JAKARTA, Pusat Pelaporan dan Analisis Transaksi Keuangan (PPATK) telah memblokir 843 rekening Yayasan Aksi Cepat Tanggap (ACT) dan afiliasinya. PPATK mengatakan total ada uang Rp 1,7 triliun yang mengalir ke ACT dari ratusan rekening tersebut.
“Jadi PPATK melihat ada Rp 1,7 triliun uang yang mengalir ke ACT,” kata Kepala PPATK Ivan Yustiavandana di Kemensos, Jakarta, Kamis (4/8/2022).
Ivan mengatakan, dari jumlah tersebut, 50 persen dana yang diterima mengalir ke entitas-entitas yang terafiliasi dengan pihak pribadi di ACT. Dia menduga uang tersebut dipergunakan secara tidak akuntabel.
“Dan kita melihat lebih dari 50 persennya itu mengalir ke entitas-entitas yang terafiliasi kepada pihak-pihak pribadi gitu ya, dan itu kan angkanya masih Rp 1 triliunan ya yang kita lihat ya. Sementara ini masih kita duga dipergunakan oleh, secara tidak prudent-lah, tidak akuntabel,” tutur dia.
PPATK kemudian menjelaskan siapa saja entitas yang menerima aliran dana tersebut. Mereka adalah anak usaha ACT yang kemudian uangnya mengalir ke pengurus yayasan filantropi itu.
“Kan ada kelompok-kelompok di masing-masing. Jadi ACT itu punya kegiatan-kegiatan usaha lain. Jadi kegiatan usaha lain itu yang kemudian menerima dana, dan dana itu ada kembali lagi ke pengurus, gitu, seperti yang kami sampaikan sebelumnya, kelompok-kelompok kegiatan usaha di bawah entitas A ini dimiliki oleh, terafiliasi dengan para pemilik di A-nya tadi,” papar Ivan.
Ivan mengungkapkan aliran dana yang seharusnya disalurkan ACT ke masyarakat itu kemudian disalahgunakan untuk membayar kesehatan hingga membeli rumah. Aliran dana itu, lanjutnya, tidak dipergunakan untuk kepentingan sosial,
“Jadi kita melihat ada kepentingan untuk buat pembayaran kesehatan, pembelian vila, kemudian pembelian apa, pembelian rumah, pembelian aset, segala macam yang memang tidak diperuntukkan buat kepentingan sosial,” kata dia.
Presiden dan Eks Presiden ACT Jadi Tersangka
Sebelumnya, Bareskrim Polri telah menetapkan Presiden ACT Ibnu Khajar dan mantan Presiden ACT Ahyudin sebagai tersangka kasus dugaan penggelapan dana donasi.
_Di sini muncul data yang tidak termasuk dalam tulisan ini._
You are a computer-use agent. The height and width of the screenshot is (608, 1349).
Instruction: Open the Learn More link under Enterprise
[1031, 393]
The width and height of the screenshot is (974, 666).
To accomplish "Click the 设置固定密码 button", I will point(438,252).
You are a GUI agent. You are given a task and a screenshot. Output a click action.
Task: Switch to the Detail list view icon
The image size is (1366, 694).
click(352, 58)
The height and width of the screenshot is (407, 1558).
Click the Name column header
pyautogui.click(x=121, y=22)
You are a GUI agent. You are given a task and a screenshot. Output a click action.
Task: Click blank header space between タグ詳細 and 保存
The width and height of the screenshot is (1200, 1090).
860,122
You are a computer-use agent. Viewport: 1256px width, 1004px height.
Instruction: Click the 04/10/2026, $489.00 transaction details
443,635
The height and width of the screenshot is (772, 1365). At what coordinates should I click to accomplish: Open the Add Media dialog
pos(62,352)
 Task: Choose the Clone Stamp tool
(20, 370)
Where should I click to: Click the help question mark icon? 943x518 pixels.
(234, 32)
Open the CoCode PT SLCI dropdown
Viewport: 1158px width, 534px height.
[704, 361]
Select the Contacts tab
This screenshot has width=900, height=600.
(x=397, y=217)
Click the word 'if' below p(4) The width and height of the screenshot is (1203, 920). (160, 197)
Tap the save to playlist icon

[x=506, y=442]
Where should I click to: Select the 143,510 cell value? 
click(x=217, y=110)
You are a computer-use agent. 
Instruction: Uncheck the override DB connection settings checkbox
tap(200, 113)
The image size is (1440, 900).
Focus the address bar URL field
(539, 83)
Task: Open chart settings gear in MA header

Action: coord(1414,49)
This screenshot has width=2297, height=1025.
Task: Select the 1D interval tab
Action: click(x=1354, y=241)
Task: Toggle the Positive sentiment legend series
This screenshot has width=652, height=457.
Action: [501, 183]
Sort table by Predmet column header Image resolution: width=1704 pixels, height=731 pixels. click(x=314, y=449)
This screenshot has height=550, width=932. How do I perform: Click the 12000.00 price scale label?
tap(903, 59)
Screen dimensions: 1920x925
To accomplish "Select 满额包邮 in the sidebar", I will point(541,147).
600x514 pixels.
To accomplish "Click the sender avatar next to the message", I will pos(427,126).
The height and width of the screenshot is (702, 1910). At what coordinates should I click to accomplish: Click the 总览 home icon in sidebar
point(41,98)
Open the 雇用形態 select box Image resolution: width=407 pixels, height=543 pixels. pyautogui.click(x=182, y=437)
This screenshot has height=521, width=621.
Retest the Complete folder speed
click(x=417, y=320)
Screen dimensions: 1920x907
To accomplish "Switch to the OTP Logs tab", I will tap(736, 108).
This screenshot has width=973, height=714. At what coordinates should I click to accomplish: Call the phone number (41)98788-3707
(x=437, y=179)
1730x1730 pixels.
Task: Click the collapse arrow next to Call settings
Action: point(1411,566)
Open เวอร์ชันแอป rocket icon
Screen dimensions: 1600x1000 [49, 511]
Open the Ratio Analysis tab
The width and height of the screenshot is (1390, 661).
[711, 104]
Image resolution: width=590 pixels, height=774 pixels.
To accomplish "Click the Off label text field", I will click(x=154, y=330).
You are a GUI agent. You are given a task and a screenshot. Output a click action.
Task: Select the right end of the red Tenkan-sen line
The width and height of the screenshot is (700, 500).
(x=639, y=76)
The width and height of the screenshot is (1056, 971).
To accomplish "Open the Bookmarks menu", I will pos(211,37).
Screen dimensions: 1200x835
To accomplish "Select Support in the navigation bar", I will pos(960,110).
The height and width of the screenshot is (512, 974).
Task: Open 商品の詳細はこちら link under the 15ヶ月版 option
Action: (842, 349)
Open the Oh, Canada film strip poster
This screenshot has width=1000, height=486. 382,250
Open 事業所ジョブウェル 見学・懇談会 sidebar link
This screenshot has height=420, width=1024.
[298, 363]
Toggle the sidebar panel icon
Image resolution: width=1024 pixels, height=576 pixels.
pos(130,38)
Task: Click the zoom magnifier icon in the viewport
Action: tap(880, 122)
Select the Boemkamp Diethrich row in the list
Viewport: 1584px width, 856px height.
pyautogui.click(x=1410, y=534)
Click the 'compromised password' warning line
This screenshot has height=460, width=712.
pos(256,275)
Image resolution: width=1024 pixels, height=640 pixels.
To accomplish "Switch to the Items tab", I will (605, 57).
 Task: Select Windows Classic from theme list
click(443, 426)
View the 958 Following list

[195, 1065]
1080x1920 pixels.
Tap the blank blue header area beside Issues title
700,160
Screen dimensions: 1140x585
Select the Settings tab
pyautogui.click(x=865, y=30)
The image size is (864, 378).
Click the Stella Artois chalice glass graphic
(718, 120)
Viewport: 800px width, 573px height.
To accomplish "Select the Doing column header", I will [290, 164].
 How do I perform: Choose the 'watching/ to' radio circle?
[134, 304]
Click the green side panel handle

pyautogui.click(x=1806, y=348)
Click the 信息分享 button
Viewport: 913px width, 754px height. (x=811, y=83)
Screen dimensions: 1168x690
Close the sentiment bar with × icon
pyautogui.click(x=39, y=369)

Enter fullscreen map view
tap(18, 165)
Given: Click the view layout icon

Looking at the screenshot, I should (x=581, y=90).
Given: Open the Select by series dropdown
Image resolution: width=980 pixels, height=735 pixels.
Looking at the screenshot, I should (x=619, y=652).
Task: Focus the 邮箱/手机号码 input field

Ahyudin dan Ibnu Khajar serta dua tersangka lainnya terancam hukuman 20 tahun penjara.
“Kalau TPPU sampai 20 tahun,” kata Wadirtipideksus Bareskrim Polri Kombes Helfi Assegaf di Mabes Polri, Jakarta, Senin (25/7).
Dua tersangka lainnya adalah Hariyana Hermain, yang merupakan salah satu Pembina ACT dan memiliki jabatan tinggi lain di ACT, termasuk mengurusi keuangan. Ada juga tersangka lain, yakni Novariandi Imam Akbari (NIA), selaku Ketua Dewan Pembina ACT.
Keempatnya pun disangkakan Pasal Tindak Pidana Penggelapan dan/atau Penggelapan Dalam Jabatan dan/atau Tindak Pidana Informasi dan Transaksi Elektronik dan/atau Tindak Pidana Yayasan dan/atau Tindak Pidana Pencucian Uang Sebagaimana dimaksud dalam Pasal 372 KUHP, lalu Pasal 374 KUHP.
Selain itu, Ibnu Khajar dkk disangkakan Pasal 45 a ayat 1 juncto Pasal 28 ayat 1 Undang-Undang 19 Tahun 2016 tentang Perubahan Undang-Undang 11 Tahun 2008 tentang ITE. Kemudian Pasal 70 ayat 1 dan ayat 2 juncto Pasal 5 Undang-Undang 16 Tahun 2001 sebagaimana diubah dalam Undang-Undang Nomor 28 Tahun 2004 Perubahan atas Undang-Undang Nomor 16 Tahun 2001 tentang Yayasan, lalu Pasal 3, 4, 6 Undang-Undang Nomor 8 Tahun 2010 tentang Pencegahan dan Pemberantasan TPPU, dan Pasal 55 KUHP juncto Pasal 56 KUHP.